### Records excerpted from a collection

=-=-=-=-=

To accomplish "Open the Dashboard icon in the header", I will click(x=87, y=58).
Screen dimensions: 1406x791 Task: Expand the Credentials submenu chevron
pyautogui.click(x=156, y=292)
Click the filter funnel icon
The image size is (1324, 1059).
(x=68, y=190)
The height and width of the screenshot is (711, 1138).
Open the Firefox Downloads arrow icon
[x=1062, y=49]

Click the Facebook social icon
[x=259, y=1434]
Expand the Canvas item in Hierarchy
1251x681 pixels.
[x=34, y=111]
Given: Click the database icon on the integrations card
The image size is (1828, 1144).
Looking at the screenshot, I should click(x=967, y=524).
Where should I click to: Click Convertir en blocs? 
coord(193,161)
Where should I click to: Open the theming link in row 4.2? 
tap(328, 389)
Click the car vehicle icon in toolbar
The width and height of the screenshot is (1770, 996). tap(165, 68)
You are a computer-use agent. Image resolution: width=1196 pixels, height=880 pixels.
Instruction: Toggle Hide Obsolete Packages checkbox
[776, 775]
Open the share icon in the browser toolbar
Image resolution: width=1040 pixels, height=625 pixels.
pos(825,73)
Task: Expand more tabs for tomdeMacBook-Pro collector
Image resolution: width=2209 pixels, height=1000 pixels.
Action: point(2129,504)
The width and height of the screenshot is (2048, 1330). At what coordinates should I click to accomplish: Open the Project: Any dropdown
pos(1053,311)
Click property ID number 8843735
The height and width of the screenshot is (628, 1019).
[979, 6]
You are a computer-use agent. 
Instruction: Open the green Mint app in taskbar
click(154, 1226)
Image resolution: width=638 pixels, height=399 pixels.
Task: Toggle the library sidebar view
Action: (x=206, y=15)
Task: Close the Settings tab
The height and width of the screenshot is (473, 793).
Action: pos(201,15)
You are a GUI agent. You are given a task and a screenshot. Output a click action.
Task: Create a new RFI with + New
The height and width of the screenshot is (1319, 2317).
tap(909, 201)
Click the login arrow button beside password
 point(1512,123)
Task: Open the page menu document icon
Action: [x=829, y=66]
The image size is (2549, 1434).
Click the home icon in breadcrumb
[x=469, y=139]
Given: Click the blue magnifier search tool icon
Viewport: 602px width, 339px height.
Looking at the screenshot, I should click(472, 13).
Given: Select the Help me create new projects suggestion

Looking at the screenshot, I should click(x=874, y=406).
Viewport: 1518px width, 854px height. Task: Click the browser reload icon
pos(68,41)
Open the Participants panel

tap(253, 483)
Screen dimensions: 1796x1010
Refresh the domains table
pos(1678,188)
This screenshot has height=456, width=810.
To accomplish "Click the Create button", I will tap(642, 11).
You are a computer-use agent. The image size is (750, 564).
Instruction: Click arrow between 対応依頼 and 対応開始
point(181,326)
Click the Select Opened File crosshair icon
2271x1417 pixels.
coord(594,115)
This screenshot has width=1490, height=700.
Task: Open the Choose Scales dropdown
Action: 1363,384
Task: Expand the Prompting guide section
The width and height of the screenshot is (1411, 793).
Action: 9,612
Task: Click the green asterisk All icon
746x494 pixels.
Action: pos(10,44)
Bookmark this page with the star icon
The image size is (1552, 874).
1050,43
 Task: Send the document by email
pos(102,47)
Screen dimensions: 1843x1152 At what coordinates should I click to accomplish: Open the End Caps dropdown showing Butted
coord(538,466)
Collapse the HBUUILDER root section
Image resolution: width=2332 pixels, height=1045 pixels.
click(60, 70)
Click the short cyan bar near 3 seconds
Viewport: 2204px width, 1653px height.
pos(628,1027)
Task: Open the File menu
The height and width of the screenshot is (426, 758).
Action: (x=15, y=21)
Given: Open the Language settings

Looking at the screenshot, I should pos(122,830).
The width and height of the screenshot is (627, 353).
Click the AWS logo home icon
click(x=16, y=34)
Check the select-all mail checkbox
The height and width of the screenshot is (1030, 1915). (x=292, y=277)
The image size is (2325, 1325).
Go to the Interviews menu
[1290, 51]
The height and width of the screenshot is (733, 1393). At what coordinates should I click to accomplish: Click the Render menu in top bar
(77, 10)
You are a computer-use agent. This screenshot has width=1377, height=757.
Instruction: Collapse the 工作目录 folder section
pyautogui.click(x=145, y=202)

=-=-=-=-=

Please repeat each entry exactly as written.

To accomplish "Open the Dashboard icon in the header", I will click(x=87, y=58).
Screen dimensions: 1406x791 Task: Expand the Credentials submenu chevron
pyautogui.click(x=156, y=292)
Click the filter funnel icon
The image size is (1324, 1059).
(x=68, y=190)
The height and width of the screenshot is (711, 1138).
Open the Firefox Downloads arrow icon
[x=1062, y=49]

Click the Facebook social icon
[x=259, y=1434]
Expand the Canvas item in Hierarchy
1251x681 pixels.
[x=34, y=111]
Given: Click the database icon on the integrations card
The image size is (1828, 1144).
Looking at the screenshot, I should click(x=967, y=524).
Where should I click to: Click Convertir en blocs? 
coord(193,161)
Where should I click to: Open the theming link in row 4.2? 
tap(328, 389)
Click the car vehicle icon in toolbar
The width and height of the screenshot is (1770, 996). tap(165, 68)
You are a computer-use agent. Image resolution: width=1196 pixels, height=880 pixels.
Instruction: Toggle Hide Obsolete Packages checkbox
[776, 775]
Open the share icon in the browser toolbar
Image resolution: width=1040 pixels, height=625 pixels.
pos(825,73)
Task: Expand more tabs for tomdeMacBook-Pro collector
Image resolution: width=2209 pixels, height=1000 pixels.
Action: point(2129,504)
The width and height of the screenshot is (2048, 1330). At what coordinates should I click to accomplish: Open the Project: Any dropdown
pos(1053,311)
Click property ID number 8843735
The height and width of the screenshot is (628, 1019).
[979, 6]
You are a computer-use agent. 
Instruction: Open the green Mint app in taskbar
click(154, 1226)
Image resolution: width=638 pixels, height=399 pixels.
Task: Toggle the library sidebar view
Action: (x=206, y=15)
Task: Close the Settings tab
The height and width of the screenshot is (473, 793).
Action: pos(201,15)
You are a GUI agent. You are given a task and a screenshot. Output a click action.
Task: Create a new RFI with + New
The height and width of the screenshot is (1319, 2317).
tap(909, 201)
Click the login arrow button beside password
 point(1512,123)
Task: Open the page menu document icon
Action: [x=829, y=66]
The image size is (2549, 1434).
Click the home icon in breadcrumb
[x=469, y=139]
Given: Click the blue magnifier search tool icon
Viewport: 602px width, 339px height.
Looking at the screenshot, I should click(472, 13).
Given: Select the Help me create new projects suggestion

Looking at the screenshot, I should click(x=874, y=406).
Viewport: 1518px width, 854px height. Task: Click the browser reload icon
pos(68,41)
Open the Participants panel

tap(253, 483)
Screen dimensions: 1796x1010
Refresh the domains table
pos(1678,188)
This screenshot has height=456, width=810.
To accomplish "Click the Create button", I will tap(642, 11).
You are a computer-use agent. The image size is (750, 564).
Instruction: Click arrow between 対応依頼 and 対応開始
point(181,326)
Click the Select Opened File crosshair icon
2271x1417 pixels.
coord(594,115)
This screenshot has width=1490, height=700.
Task: Open the Choose Scales dropdown
Action: 1363,384
Task: Expand the Prompting guide section
The width and height of the screenshot is (1411, 793).
Action: 9,612
Task: Click the green asterisk All icon
746x494 pixels.
Action: pos(10,44)
Bookmark this page with the star icon
The image size is (1552, 874).
1050,43
 Task: Send the document by email
pos(102,47)
Screen dimensions: 1843x1152 At what coordinates should I click to accomplish: Open the End Caps dropdown showing Butted
coord(538,466)
Collapse the HBUUILDER root section
Image resolution: width=2332 pixels, height=1045 pixels.
click(60, 70)
Click the short cyan bar near 3 seconds
Viewport: 2204px width, 1653px height.
pos(628,1027)
Task: Open the File menu
The height and width of the screenshot is (426, 758).
Action: (x=15, y=21)
Given: Open the Language settings

Looking at the screenshot, I should pos(122,830).
The width and height of the screenshot is (627, 353).
Click the AWS logo home icon
click(x=16, y=34)
Check the select-all mail checkbox
The height and width of the screenshot is (1030, 1915). (x=292, y=277)
The image size is (2325, 1325).
Go to the Interviews menu
[1290, 51]
The height and width of the screenshot is (733, 1393). At what coordinates should I click to accomplish: Click the Render menu in top bar
(77, 10)
You are a computer-use agent. This screenshot has width=1377, height=757.
Instruction: Collapse the 工作目录 folder section
pyautogui.click(x=145, y=202)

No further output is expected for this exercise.